The Tibetan Policy and Support Act of 2020, which was signed into law by President Donald Trump, calls for the establishment of a US consulate in Lhasa and the absolute right of Tibetans to choose a successor to the Dalai Lama. China has denounced it, saying Tibet-related issues are domestic affairs.

Ashok Swain, who researches peace and conflict at Sweden’s Uppsala University, said the new Tibet bill raised the possibility of increasing US involvement in Nepal and its neighbourhood.“If the US-China rivalry develops into a Cold War of the 21st Century, there is every possibility that Nepal might become another Afghanistan,” said Swain, referencing how the former Soviet Union invaded Afghanistan, then a fellow communist country, in 1979 to prevent it from switching its allegiance to the democratic West.

Avinash Godbole, an assistant professor at India’s Jindal Global University who studies Chinese foreign policy, said given the number of Tibetan refugees in Nepal, it was inevitable that China’s efforts to burnish ties with Kathmandu would also include keeping an eye on the Tibetan refugee community.

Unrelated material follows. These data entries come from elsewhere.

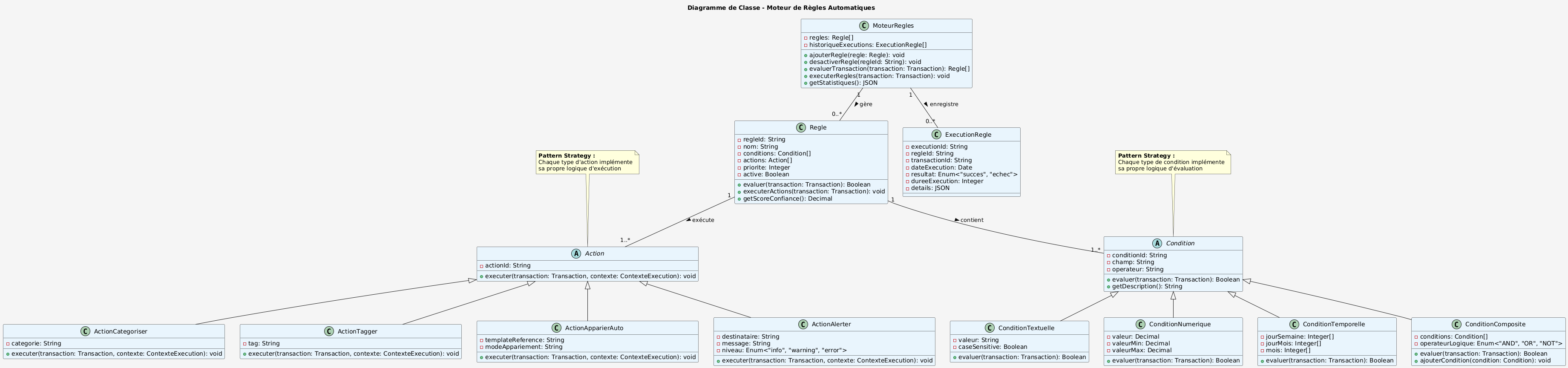Select the 'contient' association label
The image size is (1568, 368).
972,220
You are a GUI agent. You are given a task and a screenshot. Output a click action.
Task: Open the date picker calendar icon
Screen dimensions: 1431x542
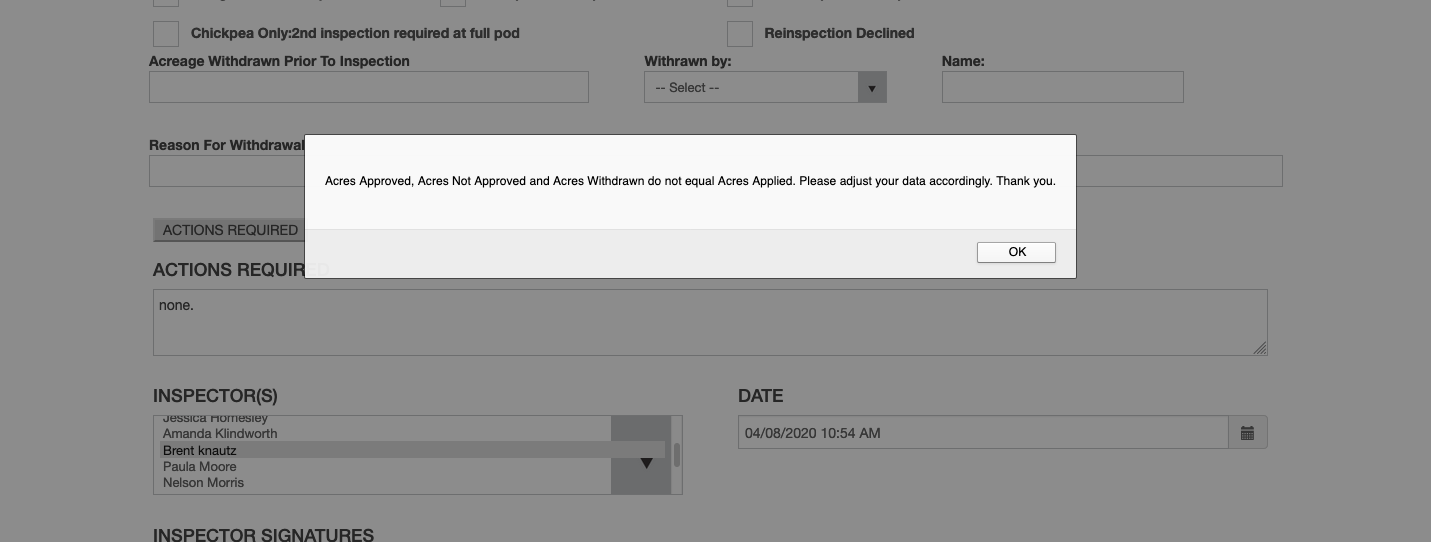[1247, 433]
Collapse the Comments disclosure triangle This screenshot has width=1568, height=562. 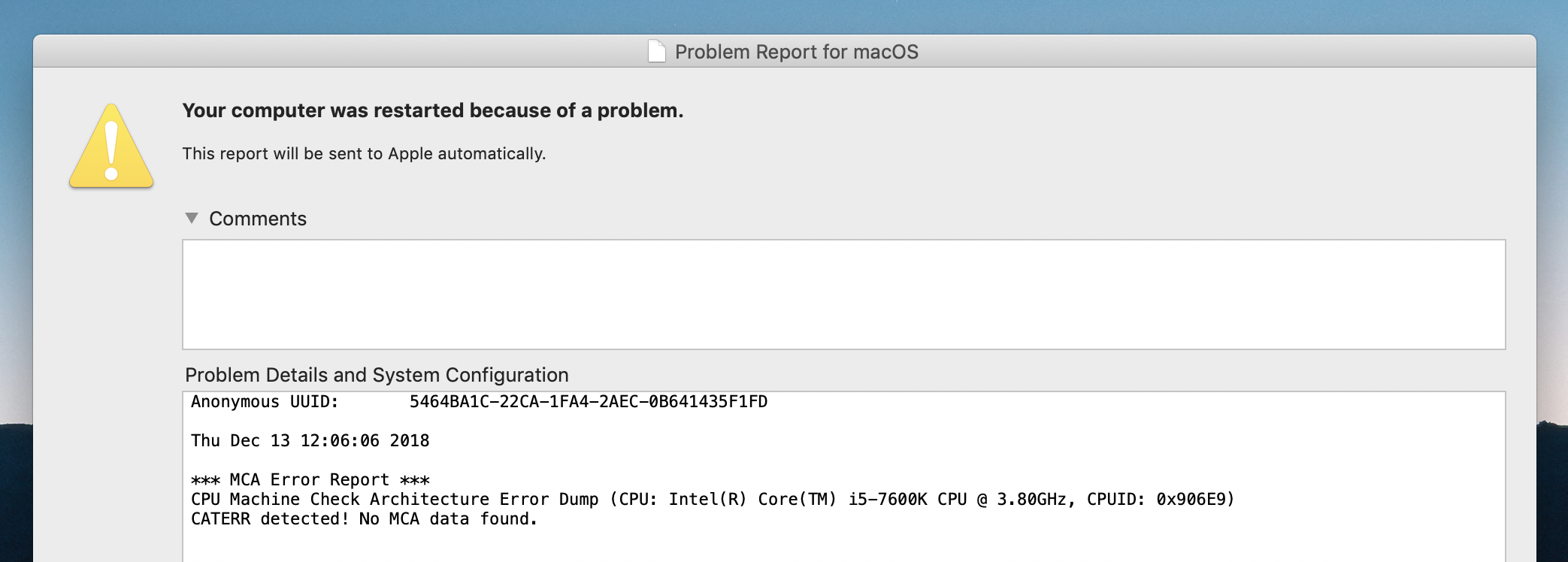(192, 218)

“China has always felt that Kathmandu is the place where Tibetans communicate with the rest of the world,” he said. “One can say from a Chinese view, a lot that happens in Kathmandu goes unnoticed and that’s why they want to be there in a proactive way.”China’s strategic interests in its neighbour Nepal, which in 2017 signed up to be part of President Xi Jinping’sambitious connectivity project, the Belt and Road Initiative, have grown in recent years.

Beijing’s foreign aid agency, the China International Development Cooperation Agency (CIDCA), between 2014 and 2018 pumped about US$1.63 million into various health, education and transport sectors in Nepal’s northern districts bordering Tibet.
A young Tibetan monk exits the monastery at the Boudhanath Stupa in Kathmandu. Photo: AFP

A young Tibetan monk exits the monastery at the Boudhanath Stupa in Kathmandu. Photo: AFP
In addition, Chinese companies are building cement factories and highways, including one linking Nepal’s capital in the east with Terai in the south.

On December 20, after Prime Minister K.P. Sharma Oli sparked a political crisis by dissolving parliament, citing a lack of unity between squabbling factions of his party and calling for fresh elections, China sent a senior Chinese Communist Party (CPP) official to assess the situation.
Seven ministers have since quit Oli’s government, while protesters angry at political infighting as the country battles the Covid-19 pandemic burnt effigies of the prime minister.

Guo Yezhou, a vice-minister in the CCP’s International Liaison Department, which manages relationships with foreign political parties, met politicians and government leaders.
Ram Karki, a Nepal Communist Party politician from the non-Oli faction, said China was concerned about the party as a “reliable and trustworthy partner”.

“I sensed that there are some concerns in Beijing over whether Nepal will approve the [US funding via the] MCC,” said Karki, who attended a meeting with Guo and the Chinese delegation.

“Such a move could lead to a change in the geopolitical dynamics, and China’s concerns from its point of view are not entirely wrong,” he told The Kathmandu Post last month.
In comments to This Week in Asia last Friday, Karki, referencing the MCC, said Nepal “should only approve grants that will not harm our relations with our immediate neighbours like China”.
He added that as parliament had been dissolved, the caretaker government was unlikely to discuss the implications of the US legislation for Nepal.
Mohan Malik, a professor of strategic studies at India’s National Defence College, said given China’s success at “elite capture” in Nepal, Kathmandu was unlikely to act in a way that would antagonise Beijing or jeopardise its investments.
“This great Himalayan battle of wits is likely to intensify in the years to come as China, India and Nepal prepare for the post-Dalai Lama era,” he said.